Contexte international et pressions inflationnistes
To Lam a rappelé que l'environnement mondial reste défavorable et alimente des tensions sur les coûts : risques géopolitiques, tensions énergétiques et barrières commerciales. Il a cité l'impact des conflits au Moyen-Orient et des mesures tarifaires américaines qui ont contribué à une hausse des prix de l'énergie, des frais de transport maritime et des coûts de production, faisant peser une forte pression sur l'inflation et les marges des entreprises.
« Aujourd'hui, je participe avec grand plaisir à la conférence gouvernementale en ligne avec les collectivités locales afin d'évaluer les résultats et les limites des six premiers mois de l'année »
Priorités: résilience, autonomie et amélioration du niveau de vie
Le chef de l'État a fixé plusieurs objectifs macroéconomiques et politiques : garantir une croissance rapide, durable et autonome, renforcer la résilience de l'économie face aux chocs externes et améliorer le niveau de vie réel de la population. Ces priorités impliquent, selon lui, que l'ensemble du système politique agisse avec détermination et urgence pour traduire les grandes orientations en réformes pratiques.

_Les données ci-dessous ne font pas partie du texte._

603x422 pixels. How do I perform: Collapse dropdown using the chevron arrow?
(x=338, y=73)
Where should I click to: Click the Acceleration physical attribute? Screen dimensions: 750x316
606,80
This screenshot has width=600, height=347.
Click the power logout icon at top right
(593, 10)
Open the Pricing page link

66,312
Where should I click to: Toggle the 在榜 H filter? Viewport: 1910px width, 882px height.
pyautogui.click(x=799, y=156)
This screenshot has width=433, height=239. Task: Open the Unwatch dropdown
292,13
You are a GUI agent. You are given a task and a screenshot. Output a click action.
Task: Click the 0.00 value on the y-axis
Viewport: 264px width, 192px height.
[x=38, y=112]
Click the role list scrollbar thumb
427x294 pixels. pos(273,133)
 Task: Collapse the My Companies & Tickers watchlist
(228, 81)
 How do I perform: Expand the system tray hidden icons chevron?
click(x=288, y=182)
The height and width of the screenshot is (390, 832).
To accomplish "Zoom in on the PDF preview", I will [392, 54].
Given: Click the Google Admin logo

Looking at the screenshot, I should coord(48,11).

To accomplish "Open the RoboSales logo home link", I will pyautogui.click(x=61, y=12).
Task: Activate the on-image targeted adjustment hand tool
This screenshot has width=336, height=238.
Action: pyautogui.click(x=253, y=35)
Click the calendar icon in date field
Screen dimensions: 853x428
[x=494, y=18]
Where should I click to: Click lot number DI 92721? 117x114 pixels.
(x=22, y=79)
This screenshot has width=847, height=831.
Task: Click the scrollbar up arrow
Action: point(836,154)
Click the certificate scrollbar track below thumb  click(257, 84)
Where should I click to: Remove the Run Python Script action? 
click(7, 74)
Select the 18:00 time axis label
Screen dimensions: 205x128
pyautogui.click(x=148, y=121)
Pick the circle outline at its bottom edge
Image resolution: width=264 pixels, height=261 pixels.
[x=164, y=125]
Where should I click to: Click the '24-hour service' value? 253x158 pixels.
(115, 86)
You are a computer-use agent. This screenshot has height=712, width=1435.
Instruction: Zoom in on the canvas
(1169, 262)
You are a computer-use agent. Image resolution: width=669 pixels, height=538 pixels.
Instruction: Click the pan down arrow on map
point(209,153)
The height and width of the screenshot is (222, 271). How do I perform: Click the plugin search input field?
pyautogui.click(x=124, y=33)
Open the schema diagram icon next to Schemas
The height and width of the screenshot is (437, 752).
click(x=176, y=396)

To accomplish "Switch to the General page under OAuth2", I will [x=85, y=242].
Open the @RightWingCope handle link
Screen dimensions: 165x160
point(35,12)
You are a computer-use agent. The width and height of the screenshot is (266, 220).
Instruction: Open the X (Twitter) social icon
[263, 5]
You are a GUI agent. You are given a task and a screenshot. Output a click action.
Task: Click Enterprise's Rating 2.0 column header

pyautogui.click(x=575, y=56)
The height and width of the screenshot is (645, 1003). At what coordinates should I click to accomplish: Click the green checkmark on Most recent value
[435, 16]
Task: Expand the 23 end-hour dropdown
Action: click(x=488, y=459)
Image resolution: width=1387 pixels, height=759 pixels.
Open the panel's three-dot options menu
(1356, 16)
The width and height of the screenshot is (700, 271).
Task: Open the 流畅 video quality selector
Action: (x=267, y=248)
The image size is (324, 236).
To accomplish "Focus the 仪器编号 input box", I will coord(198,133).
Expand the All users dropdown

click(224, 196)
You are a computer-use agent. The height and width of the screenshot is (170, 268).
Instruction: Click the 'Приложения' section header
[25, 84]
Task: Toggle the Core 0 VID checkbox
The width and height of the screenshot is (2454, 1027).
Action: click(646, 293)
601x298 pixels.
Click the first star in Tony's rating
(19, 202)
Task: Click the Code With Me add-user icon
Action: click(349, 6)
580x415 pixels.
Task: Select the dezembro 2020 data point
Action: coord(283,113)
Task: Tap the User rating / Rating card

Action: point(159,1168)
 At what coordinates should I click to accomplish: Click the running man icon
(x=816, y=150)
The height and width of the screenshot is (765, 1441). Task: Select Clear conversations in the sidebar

Implications pratiques et mesures attendues
Si le discours reste généraliste sur certains points, il dessine toutefois un cadre d'attentes pour l'exécutif et les administrations locales : accélération des réformes administratives, levée des contraintes réglementaires à l'investissement, soutien aux chaînes de production affectées par la hausse des coûts énergétiques et logistiques, et renforcement des instruments de protection sociale pour contenir les effets de l'inflation sur les ménages.
- Accélération des réformes pour faciliter l'investissement et l'activité économique.
- Gestion des risques externes (géopolitique, énergie, commerce) pour préserver la stabilité des prix.
- Mesures locales mobilisées via les autorités provinciales et municipales pour traduire les orientations nationales.
Tableau: risques identifiés et conséquences économiques
| Risque | Conséquence évoquée |
|---|---|
| Conflits au Moyen-Orient | Hausse des prix du pétrole, pression sur l'inflation |
| Politiques tarifaires américaines | Augmentation des coûts de transport et de production |
| Intégration aux marchés mondiaux | Vulnérabilité accrue aux chocs externes |
Ce que cela signifie pour les entreprises et les ménages
Pour les entreprises, l'injonction présidentielle signale une attente de meilleures conditions cadres et de mesures concrètes contre les goulets d'étranglement administratifs. Pour les ménages, la priorité donnée à la maîtrise de l'inflation et à la protection du pouvoir d'achat laisse entrevoir des dispositifs ciblés pour amortir l'impact des hausses de prix. Toutefois, le passage de l'annonce aux actes devra être vérifiable : les administrations locales ont été appelées à rendre compte des résultats des six premiers mois et à mettre en œuvre des actions pour les six mois restants.
En l'absence d'éléments chiffrés nouveaux dans le communiqué, le message central reste politique : 2026 doit être l'année d'une accélération visible des réformes et d'une réaction coordonnée face à des tensions internationales qui pèsent déjà sur les coûts et l'inflation.